たゆたう草舟
第8章 弓張る夜半に 千曲を超えて
昌幸様は西を指差すと、遠くを見据え語ります。
「誰よりも早く覇道を駆け抜け、織田を引き継いだ男――羽柴秀吉。あれは、真に真田が仕えるべき男だ」
「羽柴なら、信濃を守って下さると? しかし羽柴は、昨年小牧長久手で、徳川を攻めきれなかったのでは……」
「ああ。だからこそ羽柴秀吉は、その徳川を完膚無きまでに叩き潰した私を欲しがるのだ。
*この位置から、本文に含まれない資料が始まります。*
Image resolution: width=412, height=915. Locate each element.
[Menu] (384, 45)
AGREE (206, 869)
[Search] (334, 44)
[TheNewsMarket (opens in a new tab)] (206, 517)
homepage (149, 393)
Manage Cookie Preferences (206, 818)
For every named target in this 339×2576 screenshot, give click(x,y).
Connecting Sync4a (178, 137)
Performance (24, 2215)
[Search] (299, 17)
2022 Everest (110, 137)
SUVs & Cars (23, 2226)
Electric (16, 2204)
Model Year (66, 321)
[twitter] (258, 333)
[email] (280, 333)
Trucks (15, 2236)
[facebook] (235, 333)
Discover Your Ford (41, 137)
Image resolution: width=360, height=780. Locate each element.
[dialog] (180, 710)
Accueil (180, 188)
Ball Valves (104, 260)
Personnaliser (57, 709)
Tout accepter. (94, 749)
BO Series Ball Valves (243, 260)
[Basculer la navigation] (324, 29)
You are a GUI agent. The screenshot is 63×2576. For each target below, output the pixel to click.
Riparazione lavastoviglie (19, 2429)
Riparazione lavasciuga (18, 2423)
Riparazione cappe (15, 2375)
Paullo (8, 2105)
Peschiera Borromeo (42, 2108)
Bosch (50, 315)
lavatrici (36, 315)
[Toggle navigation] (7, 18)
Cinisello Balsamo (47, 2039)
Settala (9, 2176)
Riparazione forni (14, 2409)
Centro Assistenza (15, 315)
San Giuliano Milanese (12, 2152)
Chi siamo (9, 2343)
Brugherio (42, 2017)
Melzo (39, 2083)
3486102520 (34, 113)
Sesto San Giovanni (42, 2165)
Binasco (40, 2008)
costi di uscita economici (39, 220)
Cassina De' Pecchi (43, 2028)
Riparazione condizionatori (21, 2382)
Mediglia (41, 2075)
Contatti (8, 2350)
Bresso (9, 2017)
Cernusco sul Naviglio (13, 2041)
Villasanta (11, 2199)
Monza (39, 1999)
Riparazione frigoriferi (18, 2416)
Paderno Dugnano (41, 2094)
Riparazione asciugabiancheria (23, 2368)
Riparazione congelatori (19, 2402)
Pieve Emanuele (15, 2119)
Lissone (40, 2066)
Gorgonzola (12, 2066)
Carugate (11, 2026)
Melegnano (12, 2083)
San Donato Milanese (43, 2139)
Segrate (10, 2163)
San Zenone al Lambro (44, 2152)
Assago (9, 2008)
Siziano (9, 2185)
私は信濃の安寧を、秀吉殿は徳川に対抗する牙を、悪い取引ではあるまい」
確かに羽柴は、攻めきれなかったとはいえ負けた訳ではありません。事実今も京や大坂といった都を押さえ、誰よりも天下に近い位置にいる武将と言えるでしょう。
「上杉景勝は義に厚い士だ。そして亡き謙信公以上に、理性的な人間でもある。こちらが無作法な真似を多少やらかしたとて、怒りのまま人質を殺す愚は犯さないさ」
「信繁様は、ご無事なのですね」
「今度は秀吉殿の元に、人質として送ってやったわ。おかげでかなりの恨みは買ったが、秀吉殿が相手では、景勝も手は出せまい」
この方は、どこまで先を見据えていたのでしょう。もしや徳川についたその時から、羽柴を目的地にしていたのかもしれません。